What the task requires ::
Return exactly the span of lines in the following data that opens with the line containing "Given: Click the Aprovação de FMEA heading" and closes with the line containing "Click the ZABBIX logo". Include nothing else.
━━━━━ Input data
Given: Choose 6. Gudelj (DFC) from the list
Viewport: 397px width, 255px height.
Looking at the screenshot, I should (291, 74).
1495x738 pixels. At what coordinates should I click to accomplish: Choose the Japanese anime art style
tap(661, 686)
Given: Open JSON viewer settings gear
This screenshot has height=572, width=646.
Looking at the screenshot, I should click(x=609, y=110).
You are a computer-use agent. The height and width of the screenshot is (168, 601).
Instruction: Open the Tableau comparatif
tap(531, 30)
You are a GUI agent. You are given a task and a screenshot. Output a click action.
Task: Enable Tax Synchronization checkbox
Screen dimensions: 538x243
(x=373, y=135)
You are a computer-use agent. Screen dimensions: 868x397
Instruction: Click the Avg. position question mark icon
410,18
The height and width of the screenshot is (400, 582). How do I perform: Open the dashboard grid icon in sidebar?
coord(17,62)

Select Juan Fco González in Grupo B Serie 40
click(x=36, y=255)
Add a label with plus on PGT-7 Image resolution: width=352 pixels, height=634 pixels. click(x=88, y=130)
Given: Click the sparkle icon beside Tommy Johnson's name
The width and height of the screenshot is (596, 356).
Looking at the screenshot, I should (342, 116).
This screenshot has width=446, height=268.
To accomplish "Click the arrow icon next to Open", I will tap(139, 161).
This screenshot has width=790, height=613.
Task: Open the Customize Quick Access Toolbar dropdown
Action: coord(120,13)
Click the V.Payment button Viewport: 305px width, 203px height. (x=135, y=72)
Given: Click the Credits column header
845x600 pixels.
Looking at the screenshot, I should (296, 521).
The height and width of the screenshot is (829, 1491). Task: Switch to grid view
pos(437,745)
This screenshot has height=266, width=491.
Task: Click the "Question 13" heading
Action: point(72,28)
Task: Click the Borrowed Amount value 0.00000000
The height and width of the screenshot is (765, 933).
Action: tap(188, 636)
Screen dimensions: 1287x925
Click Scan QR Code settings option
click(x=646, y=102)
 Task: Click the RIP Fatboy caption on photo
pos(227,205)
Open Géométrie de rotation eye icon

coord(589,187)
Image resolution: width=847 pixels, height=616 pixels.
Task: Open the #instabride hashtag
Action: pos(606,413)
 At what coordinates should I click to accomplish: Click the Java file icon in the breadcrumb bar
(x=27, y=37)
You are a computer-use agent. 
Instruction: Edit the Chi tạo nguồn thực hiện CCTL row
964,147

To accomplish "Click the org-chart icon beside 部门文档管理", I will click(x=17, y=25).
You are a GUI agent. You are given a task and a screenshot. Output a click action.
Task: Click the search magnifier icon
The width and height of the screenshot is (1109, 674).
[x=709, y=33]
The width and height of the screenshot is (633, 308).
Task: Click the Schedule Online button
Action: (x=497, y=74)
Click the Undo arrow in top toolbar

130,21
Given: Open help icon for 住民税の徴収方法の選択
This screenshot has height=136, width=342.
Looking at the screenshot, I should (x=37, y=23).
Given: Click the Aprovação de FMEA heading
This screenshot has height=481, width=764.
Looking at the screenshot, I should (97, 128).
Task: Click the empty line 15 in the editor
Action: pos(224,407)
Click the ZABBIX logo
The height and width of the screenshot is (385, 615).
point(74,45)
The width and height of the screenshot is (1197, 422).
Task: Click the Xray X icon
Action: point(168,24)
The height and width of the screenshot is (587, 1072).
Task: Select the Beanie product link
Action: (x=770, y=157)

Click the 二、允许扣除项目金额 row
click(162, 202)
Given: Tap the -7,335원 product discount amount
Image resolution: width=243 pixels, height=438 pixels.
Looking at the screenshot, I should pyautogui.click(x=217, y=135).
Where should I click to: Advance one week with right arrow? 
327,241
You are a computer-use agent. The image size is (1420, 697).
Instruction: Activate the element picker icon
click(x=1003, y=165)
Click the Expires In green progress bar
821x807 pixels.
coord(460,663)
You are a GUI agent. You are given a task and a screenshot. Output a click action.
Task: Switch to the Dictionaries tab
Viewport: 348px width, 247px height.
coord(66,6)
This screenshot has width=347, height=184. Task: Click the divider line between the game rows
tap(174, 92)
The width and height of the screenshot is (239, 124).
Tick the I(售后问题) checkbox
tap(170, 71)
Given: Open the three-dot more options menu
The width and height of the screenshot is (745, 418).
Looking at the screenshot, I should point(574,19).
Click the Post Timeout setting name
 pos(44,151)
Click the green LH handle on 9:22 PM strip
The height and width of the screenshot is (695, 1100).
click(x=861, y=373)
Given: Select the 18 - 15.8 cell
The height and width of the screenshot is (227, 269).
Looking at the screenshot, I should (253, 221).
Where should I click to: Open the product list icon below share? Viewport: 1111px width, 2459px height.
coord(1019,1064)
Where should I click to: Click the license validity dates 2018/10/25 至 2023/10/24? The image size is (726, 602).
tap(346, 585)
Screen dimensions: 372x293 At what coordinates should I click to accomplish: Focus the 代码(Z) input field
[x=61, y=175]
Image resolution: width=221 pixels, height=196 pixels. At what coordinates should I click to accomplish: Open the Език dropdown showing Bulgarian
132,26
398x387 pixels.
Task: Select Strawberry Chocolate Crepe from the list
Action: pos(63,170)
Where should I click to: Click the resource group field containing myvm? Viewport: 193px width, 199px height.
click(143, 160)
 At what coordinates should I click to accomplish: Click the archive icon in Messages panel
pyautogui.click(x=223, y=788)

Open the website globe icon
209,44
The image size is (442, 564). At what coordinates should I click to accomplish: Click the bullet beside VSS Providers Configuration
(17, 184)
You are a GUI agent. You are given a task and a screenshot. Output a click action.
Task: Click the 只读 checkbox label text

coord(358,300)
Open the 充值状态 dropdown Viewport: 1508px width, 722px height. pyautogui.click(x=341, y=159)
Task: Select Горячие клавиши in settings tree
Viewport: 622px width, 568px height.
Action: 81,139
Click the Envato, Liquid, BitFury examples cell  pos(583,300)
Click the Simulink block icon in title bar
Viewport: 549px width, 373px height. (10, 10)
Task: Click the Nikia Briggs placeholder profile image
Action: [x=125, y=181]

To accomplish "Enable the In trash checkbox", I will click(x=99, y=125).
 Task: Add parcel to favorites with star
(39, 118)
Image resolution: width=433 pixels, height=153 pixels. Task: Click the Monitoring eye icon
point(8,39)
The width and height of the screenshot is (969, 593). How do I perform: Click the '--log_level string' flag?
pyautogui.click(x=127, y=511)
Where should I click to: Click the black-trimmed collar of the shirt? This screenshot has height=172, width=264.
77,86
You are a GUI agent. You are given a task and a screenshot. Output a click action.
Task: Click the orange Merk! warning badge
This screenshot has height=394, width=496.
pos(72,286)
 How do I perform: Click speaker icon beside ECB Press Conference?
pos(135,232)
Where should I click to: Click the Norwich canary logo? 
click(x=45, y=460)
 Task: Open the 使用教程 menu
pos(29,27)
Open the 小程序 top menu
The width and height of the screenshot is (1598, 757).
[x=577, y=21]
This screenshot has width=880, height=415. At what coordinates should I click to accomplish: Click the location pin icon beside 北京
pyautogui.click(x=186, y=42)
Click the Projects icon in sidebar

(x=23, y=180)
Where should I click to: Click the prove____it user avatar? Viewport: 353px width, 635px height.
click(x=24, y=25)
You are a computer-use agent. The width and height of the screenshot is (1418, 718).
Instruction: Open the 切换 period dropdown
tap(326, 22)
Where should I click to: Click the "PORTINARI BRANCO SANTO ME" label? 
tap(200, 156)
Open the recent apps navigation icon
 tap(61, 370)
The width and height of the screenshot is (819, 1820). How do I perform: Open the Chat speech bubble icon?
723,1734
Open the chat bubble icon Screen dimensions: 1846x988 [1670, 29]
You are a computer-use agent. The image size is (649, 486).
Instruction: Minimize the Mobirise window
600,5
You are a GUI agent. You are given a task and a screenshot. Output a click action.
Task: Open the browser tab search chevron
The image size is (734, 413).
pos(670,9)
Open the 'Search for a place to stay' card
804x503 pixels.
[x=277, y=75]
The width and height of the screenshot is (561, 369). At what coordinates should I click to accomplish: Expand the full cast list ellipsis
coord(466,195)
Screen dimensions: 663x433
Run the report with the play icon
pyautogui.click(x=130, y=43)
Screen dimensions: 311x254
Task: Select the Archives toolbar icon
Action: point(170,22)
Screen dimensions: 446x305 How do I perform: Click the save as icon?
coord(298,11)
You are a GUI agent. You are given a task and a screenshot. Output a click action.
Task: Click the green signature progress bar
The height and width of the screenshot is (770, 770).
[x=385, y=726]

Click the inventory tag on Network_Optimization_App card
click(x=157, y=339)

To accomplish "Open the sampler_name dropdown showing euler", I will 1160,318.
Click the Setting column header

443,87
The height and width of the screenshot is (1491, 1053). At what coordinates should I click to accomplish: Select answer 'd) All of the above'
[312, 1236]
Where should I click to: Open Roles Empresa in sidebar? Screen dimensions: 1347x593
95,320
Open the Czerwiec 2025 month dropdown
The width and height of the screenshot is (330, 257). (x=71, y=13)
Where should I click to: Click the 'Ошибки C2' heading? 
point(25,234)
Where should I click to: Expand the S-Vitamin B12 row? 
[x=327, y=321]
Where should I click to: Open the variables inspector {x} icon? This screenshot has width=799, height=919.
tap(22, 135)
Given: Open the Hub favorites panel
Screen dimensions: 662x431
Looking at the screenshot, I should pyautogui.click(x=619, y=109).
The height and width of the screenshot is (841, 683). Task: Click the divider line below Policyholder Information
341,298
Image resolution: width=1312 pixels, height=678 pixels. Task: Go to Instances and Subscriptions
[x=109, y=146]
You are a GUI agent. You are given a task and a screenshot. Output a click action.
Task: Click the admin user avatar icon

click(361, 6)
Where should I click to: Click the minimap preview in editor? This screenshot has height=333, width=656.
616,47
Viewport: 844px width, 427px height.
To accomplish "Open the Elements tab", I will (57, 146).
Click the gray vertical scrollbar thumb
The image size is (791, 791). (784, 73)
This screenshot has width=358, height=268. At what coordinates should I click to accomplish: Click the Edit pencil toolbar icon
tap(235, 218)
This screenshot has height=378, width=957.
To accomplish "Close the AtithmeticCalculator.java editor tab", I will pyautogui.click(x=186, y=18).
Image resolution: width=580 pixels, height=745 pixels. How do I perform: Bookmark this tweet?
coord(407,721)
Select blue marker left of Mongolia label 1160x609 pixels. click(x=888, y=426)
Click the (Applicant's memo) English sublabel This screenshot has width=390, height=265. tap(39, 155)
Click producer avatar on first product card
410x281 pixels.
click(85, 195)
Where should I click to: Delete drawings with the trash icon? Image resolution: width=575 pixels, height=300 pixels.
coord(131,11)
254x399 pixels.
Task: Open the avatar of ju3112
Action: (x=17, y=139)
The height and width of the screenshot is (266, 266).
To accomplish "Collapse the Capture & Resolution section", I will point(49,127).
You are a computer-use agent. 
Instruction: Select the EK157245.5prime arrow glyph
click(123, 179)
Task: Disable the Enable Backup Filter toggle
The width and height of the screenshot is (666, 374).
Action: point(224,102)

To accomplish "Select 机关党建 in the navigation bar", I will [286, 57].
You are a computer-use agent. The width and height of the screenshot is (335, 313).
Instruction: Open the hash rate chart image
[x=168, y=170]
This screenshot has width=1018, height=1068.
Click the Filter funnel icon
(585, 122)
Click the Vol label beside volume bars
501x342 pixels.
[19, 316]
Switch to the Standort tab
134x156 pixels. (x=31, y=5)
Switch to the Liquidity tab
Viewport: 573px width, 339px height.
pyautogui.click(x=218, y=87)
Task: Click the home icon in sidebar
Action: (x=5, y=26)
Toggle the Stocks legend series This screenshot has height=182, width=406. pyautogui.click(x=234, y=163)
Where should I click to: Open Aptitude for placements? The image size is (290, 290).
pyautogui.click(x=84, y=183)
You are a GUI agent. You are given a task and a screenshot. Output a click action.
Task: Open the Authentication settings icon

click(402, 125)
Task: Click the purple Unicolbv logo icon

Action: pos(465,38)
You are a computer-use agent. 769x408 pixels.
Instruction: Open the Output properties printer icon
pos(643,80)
━━━━━━━━━━
Task solution ::
Given: Click the Aprovação de FMEA heading
This screenshot has height=481, width=764.
Looking at the screenshot, I should (97, 128).
Task: Click the empty line 15 in the editor
Action: pos(224,407)
Click the ZABBIX logo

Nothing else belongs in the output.